> [Datos de origen]
-- -- --

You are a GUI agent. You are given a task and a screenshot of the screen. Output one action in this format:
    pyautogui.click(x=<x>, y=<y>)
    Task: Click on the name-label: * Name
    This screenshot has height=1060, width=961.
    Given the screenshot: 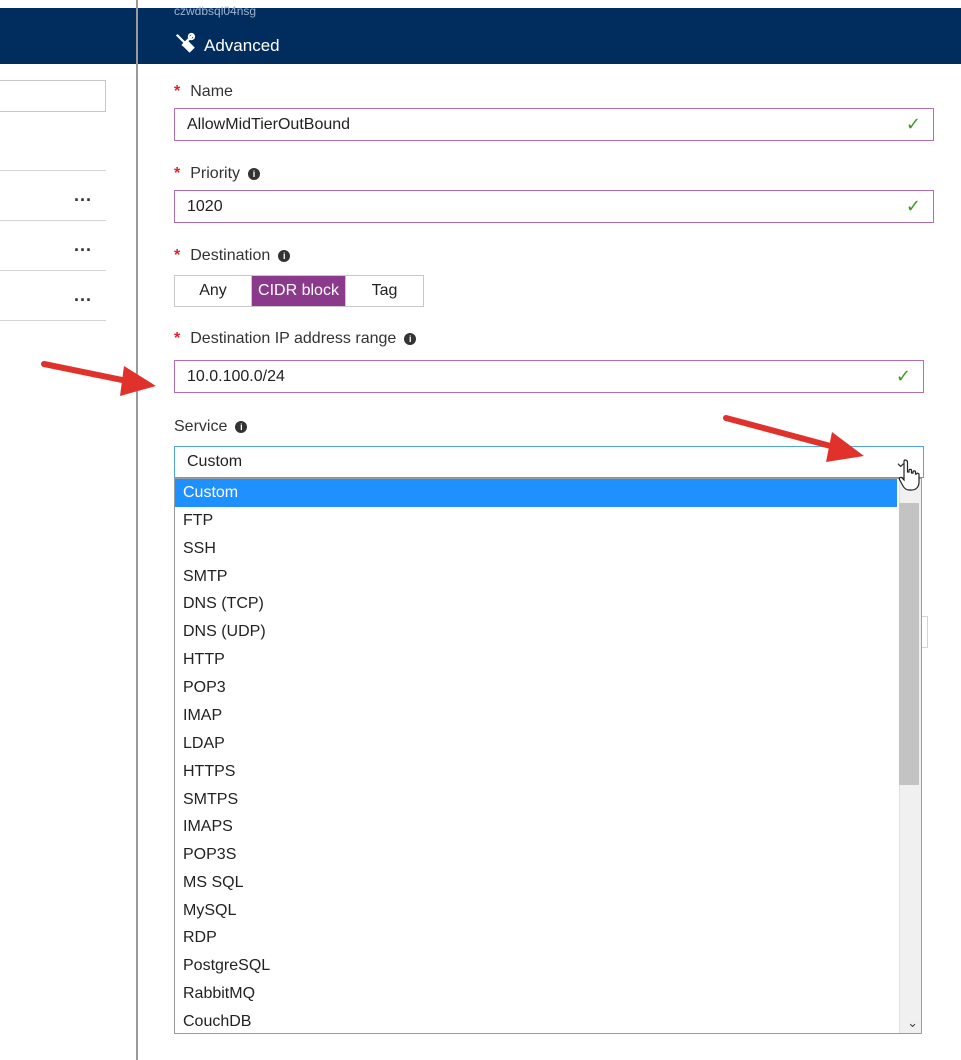 What is the action you would take?
    pyautogui.click(x=204, y=92)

-- -- --

> [Enunciado del problema]
Convierte en una tabla Markdown todas las líneas desde el comienzo hasta la que contiene "This screenshot has", ambas incluidas, con las columnas Número y Línea. Omite las líneas en blanco.

> [Respuesta al problema]
| Número | Línea |
|---|---|
| 1 | You are a GUI agent. You are given a task and a screenshot of the screen. Output one action in this format: |
| 2 |     pyautogui.click(x=<x>, y=<y>) |
| 3 |     Task: Click on the name-label: * Name |
| 4 |     This screenshot has height=1060, width=961. |